WHAT THIS TASK INVOLVES
Would you return the entries below word for word?

EXERCISE DATA
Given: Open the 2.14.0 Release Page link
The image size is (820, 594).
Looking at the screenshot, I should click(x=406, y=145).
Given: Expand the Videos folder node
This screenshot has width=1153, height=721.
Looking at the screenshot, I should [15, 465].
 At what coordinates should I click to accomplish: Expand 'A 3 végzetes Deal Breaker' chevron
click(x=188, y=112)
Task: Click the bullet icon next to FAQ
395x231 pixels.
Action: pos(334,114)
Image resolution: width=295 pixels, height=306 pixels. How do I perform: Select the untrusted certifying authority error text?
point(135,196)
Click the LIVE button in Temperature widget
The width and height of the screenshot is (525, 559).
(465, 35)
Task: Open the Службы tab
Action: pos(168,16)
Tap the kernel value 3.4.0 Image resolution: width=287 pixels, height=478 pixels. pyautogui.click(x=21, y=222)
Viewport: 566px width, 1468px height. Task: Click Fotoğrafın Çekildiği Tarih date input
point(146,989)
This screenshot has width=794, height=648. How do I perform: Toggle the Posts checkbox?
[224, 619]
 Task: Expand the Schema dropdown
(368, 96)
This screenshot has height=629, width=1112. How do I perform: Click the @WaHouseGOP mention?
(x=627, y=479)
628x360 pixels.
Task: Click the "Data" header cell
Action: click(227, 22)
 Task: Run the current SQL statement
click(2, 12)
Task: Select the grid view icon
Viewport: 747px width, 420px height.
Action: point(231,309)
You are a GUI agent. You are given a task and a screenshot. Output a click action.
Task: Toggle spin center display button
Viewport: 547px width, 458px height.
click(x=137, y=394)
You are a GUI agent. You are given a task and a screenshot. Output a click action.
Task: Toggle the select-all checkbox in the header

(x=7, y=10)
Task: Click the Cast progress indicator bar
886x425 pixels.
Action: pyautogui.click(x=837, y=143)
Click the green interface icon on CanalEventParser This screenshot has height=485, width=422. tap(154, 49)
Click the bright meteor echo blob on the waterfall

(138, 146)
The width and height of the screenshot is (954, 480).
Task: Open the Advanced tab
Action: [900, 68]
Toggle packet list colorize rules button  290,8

EXERCISE OUTPUT
Given: Open the 2.14.0 Release Page link
The image size is (820, 594).
Looking at the screenshot, I should click(x=406, y=145).
Given: Expand the Videos folder node
This screenshot has width=1153, height=721.
Looking at the screenshot, I should [15, 465].
 At what coordinates should I click to accomplish: Expand 'A 3 végzetes Deal Breaker' chevron
click(x=188, y=112)
Task: Click the bullet icon next to FAQ
395x231 pixels.
Action: pos(334,114)
Image resolution: width=295 pixels, height=306 pixels. How do I perform: Select the untrusted certifying authority error text?
point(135,196)
Click the LIVE button in Temperature widget
The width and height of the screenshot is (525, 559).
(465, 35)
Task: Open the Службы tab
Action: pos(168,16)
Tap the kernel value 3.4.0 Image resolution: width=287 pixels, height=478 pixels. pyautogui.click(x=21, y=222)
Viewport: 566px width, 1468px height. Task: Click Fotoğrafın Çekildiği Tarih date input
point(146,989)
This screenshot has width=794, height=648. How do I perform: Toggle the Posts checkbox?
[224, 619]
 Task: Expand the Schema dropdown
(368, 96)
This screenshot has height=629, width=1112. How do I perform: Click the @WaHouseGOP mention?
(x=627, y=479)
628x360 pixels.
Task: Click the "Data" header cell
Action: click(227, 22)
 Task: Run the current SQL statement
click(2, 12)
Task: Select the grid view icon
Viewport: 747px width, 420px height.
Action: point(231,309)
You are a GUI agent. You are given a task and a screenshot. Output a click action.
Task: Toggle spin center display button
Viewport: 547px width, 458px height.
click(x=137, y=394)
You are a GUI agent. You are given a task and a screenshot. Output a click action.
Task: Toggle the select-all checkbox in the header

(x=7, y=10)
Task: Click the Cast progress indicator bar
886x425 pixels.
Action: pyautogui.click(x=837, y=143)
Click the green interface icon on CanalEventParser This screenshot has height=485, width=422. tap(154, 49)
Click the bright meteor echo blob on the waterfall

(138, 146)
The width and height of the screenshot is (954, 480).
Task: Open the Advanced tab
Action: [900, 68]
Toggle packet list colorize rules button  290,8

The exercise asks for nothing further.